### [WHAT TO DO]
Below are the records; count the lines in which "Alicante" occurs and report only that number.

### [INPUT MATERIAL]
((
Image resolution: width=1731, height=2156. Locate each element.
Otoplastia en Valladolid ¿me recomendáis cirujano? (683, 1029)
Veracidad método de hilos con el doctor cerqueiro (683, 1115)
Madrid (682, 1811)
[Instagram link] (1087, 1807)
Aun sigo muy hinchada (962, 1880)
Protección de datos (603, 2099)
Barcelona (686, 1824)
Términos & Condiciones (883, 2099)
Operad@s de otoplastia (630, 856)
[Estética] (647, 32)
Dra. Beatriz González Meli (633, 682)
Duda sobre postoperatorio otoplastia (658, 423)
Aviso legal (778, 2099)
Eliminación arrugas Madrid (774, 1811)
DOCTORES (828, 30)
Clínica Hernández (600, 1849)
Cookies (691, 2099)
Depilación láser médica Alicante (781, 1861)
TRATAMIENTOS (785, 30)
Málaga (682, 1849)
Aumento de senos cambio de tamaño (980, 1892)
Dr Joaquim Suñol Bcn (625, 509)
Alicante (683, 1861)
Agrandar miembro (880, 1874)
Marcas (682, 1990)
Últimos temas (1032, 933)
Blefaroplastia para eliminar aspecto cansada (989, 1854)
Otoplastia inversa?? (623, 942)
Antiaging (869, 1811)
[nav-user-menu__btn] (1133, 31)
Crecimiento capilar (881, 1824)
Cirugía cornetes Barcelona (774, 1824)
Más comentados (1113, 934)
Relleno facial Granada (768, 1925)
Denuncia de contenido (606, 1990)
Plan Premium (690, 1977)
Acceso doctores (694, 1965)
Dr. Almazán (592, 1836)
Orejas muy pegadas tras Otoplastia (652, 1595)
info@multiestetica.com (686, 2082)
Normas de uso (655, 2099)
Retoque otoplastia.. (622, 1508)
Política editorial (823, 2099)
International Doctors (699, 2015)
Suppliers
))
### [ANSWER]
2